### Exercise:
Write out every line below that contains "click".

### Available records:
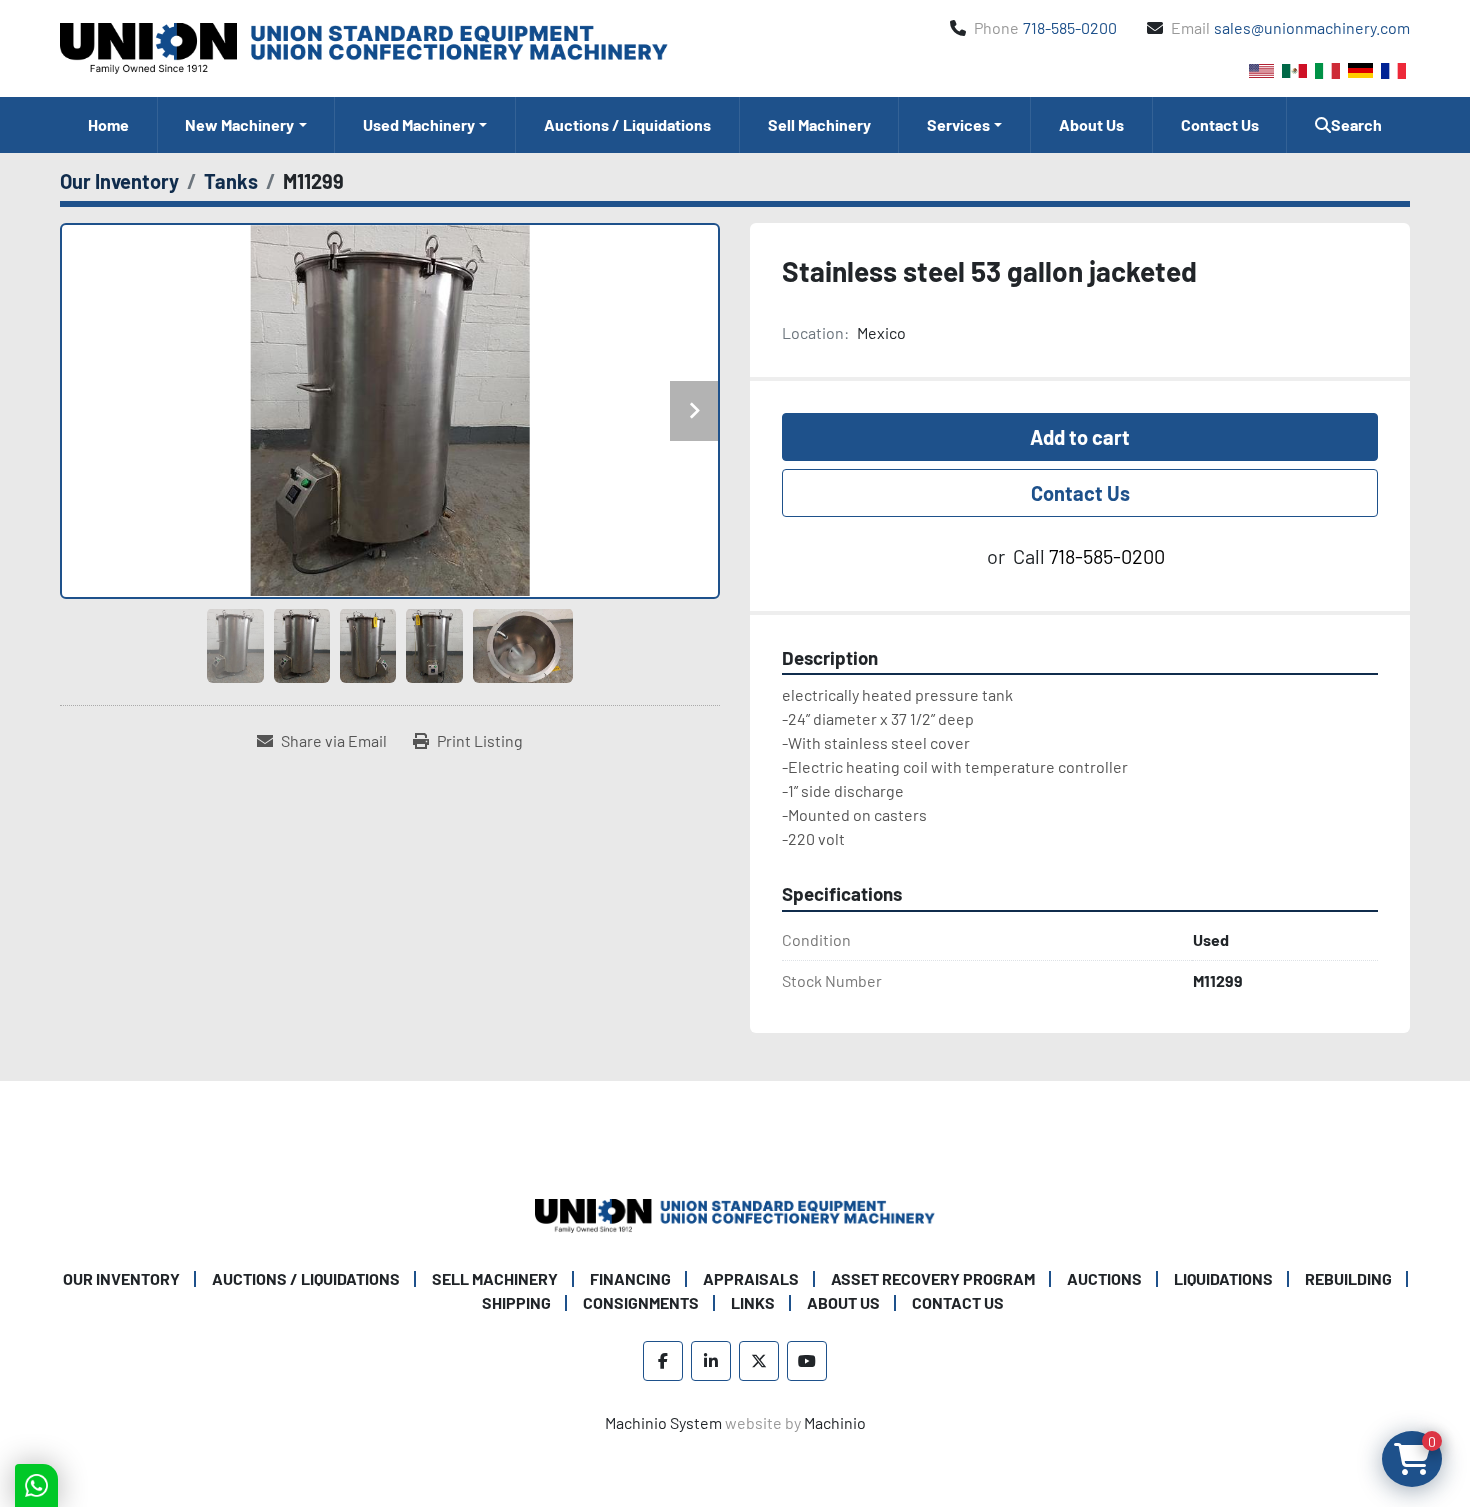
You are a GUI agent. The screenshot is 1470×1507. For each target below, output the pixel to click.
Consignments (641, 1302)
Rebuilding (1348, 1278)
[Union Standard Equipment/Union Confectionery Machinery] (735, 1213)
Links (753, 1302)
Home (108, 124)
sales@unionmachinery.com (1312, 27)
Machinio (835, 1422)
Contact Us (1220, 124)
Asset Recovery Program (933, 1278)
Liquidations (1223, 1278)
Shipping (516, 1302)
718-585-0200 (1070, 27)
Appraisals (751, 1278)
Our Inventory (121, 1278)
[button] (246, 125)
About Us (1091, 124)
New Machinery (239, 124)
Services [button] (958, 124)
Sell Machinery (819, 124)
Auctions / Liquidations (627, 124)
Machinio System (663, 1422)
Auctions (1104, 1278)
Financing (630, 1278)
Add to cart (1080, 437)
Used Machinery (419, 124)
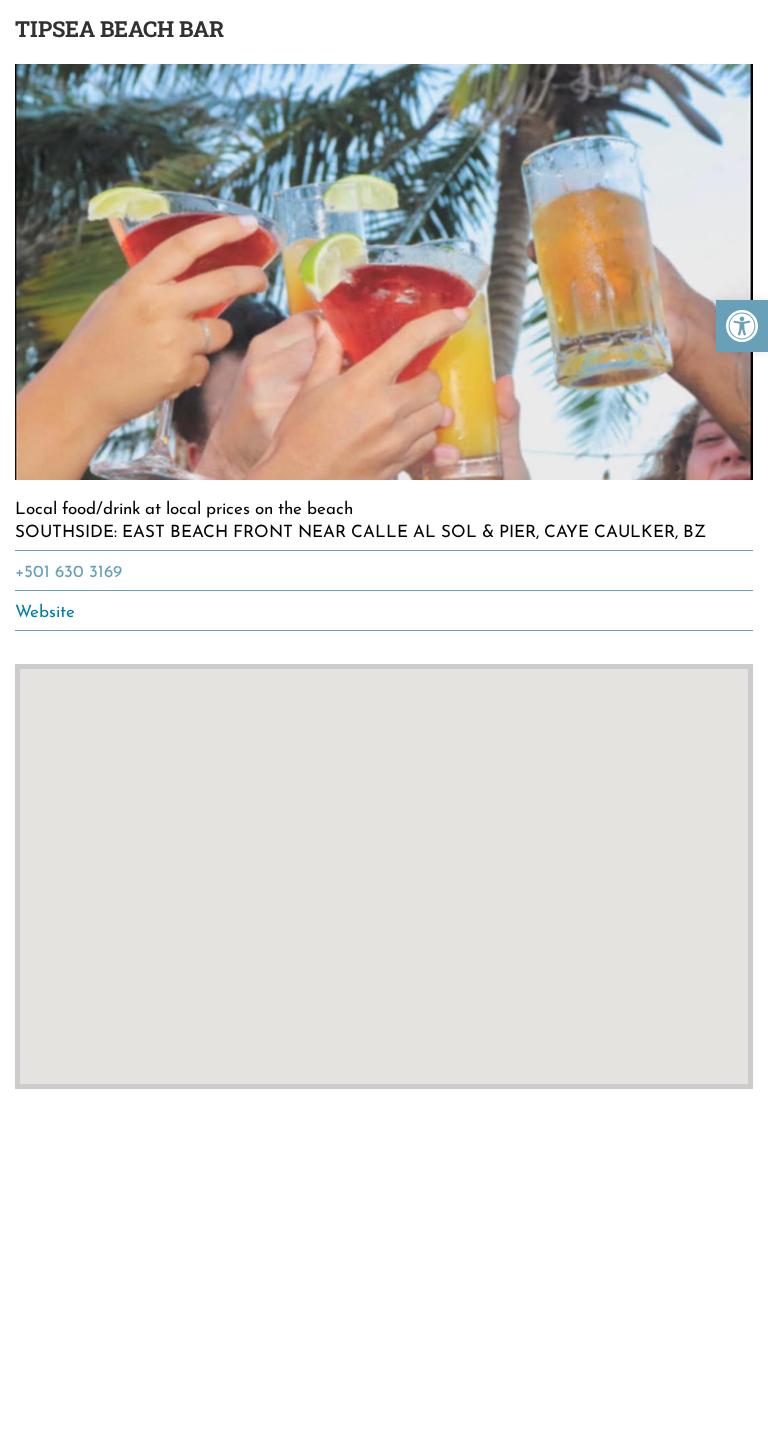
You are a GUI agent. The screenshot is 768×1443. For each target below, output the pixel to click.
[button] (742, 326)
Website (45, 612)
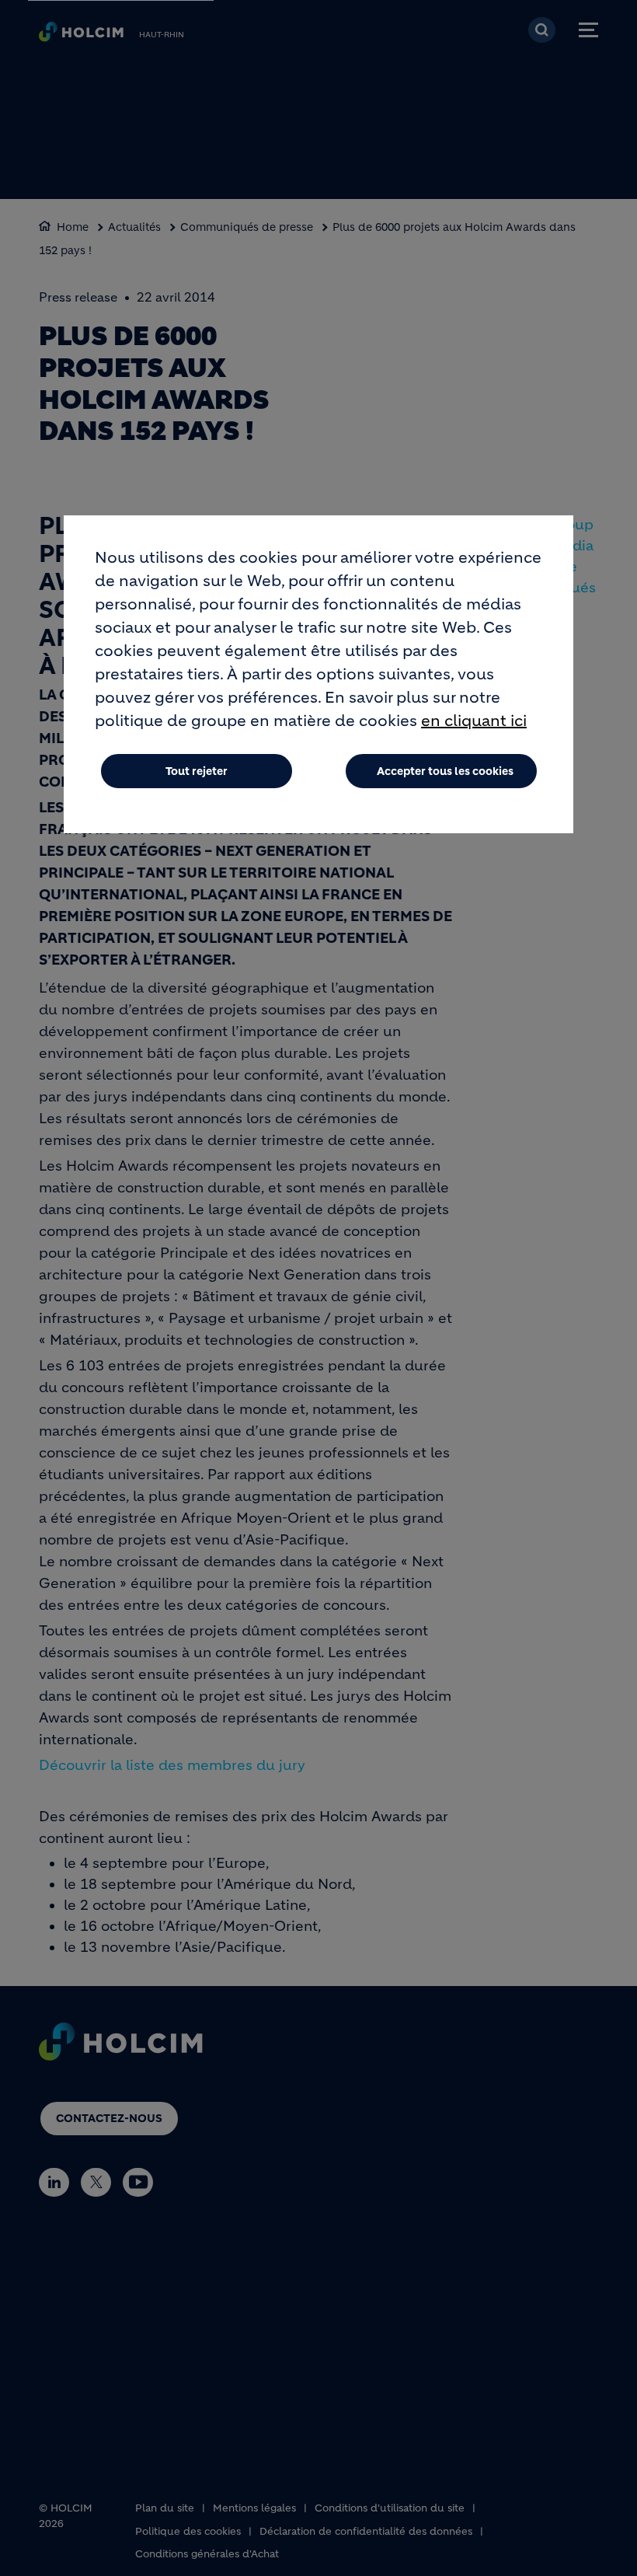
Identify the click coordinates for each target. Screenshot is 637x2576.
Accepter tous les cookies (445, 771)
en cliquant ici (474, 721)
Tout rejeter (196, 771)
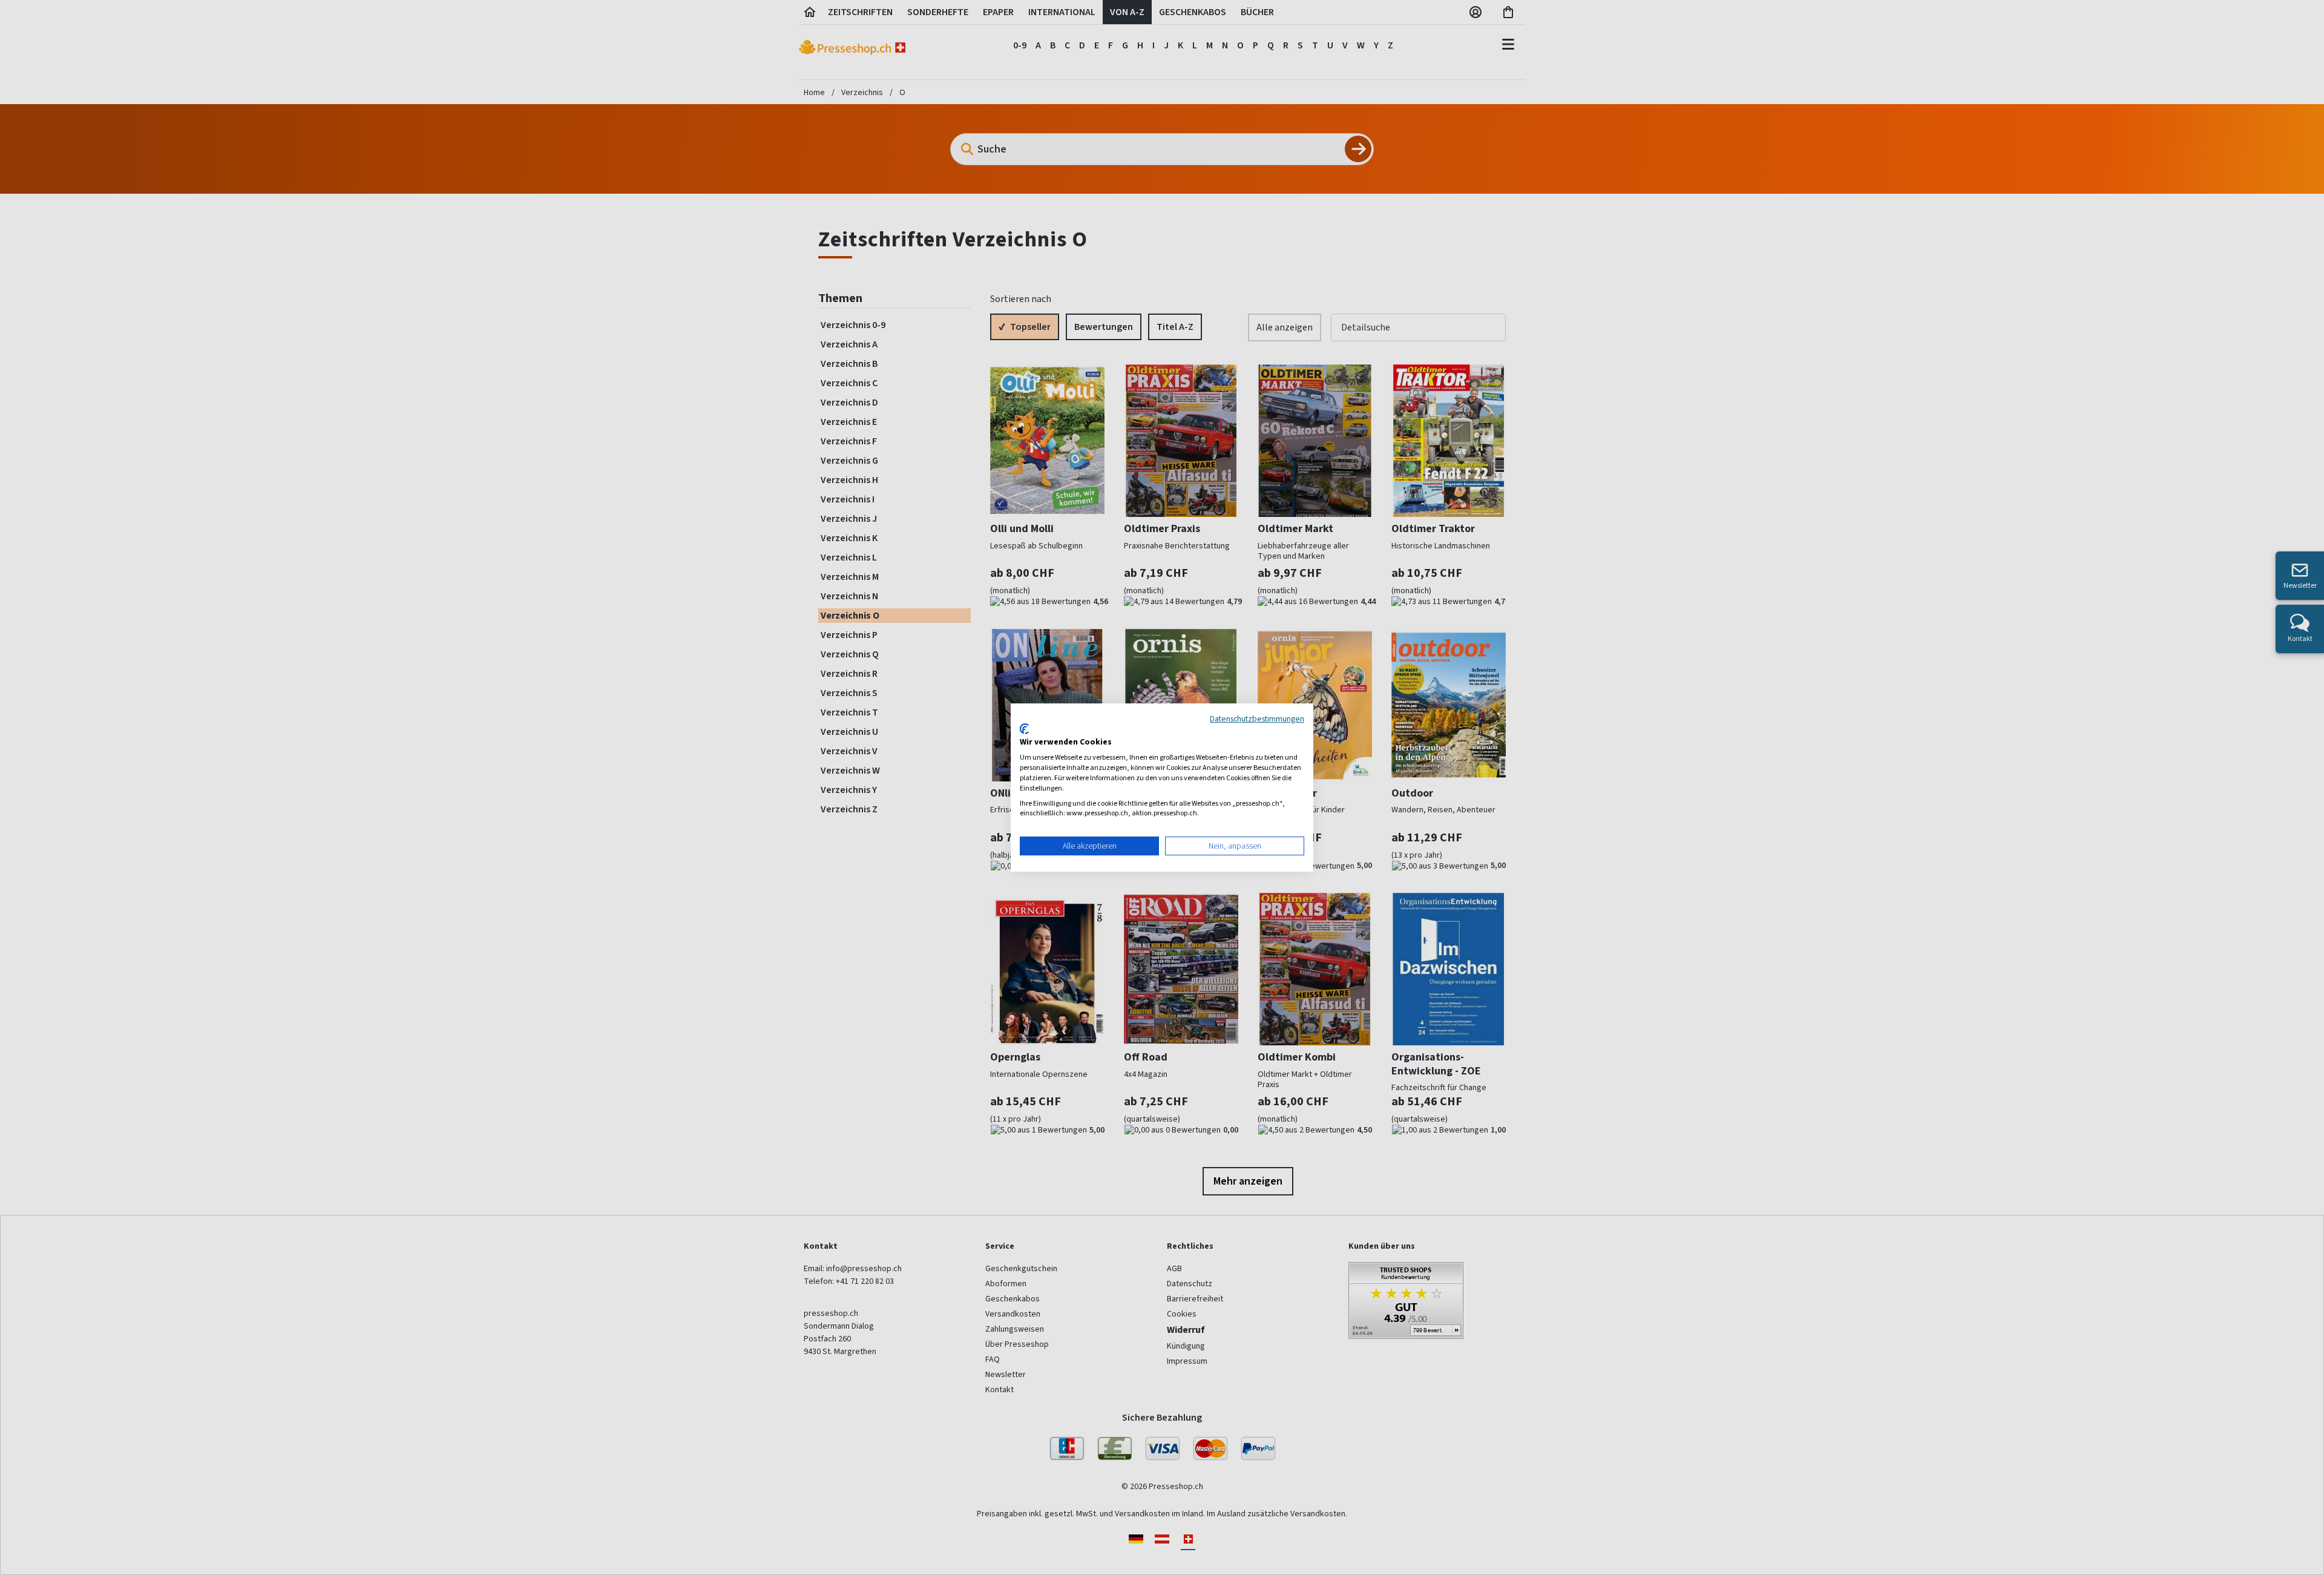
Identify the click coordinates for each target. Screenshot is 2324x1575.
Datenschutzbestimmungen (1257, 718)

### Result of the exercise:
You are a GUI agent. The screenshot is 1470×1507. For each target below, output the pixel to click.
You are a GUI agent. The screenshot is 768×1443. For each target below, output the pixel to click.
Identify the click coordinates for each target. Screenshot is 637x2576.
Identify the click coordinates for each target. Screenshot is 2324x1575.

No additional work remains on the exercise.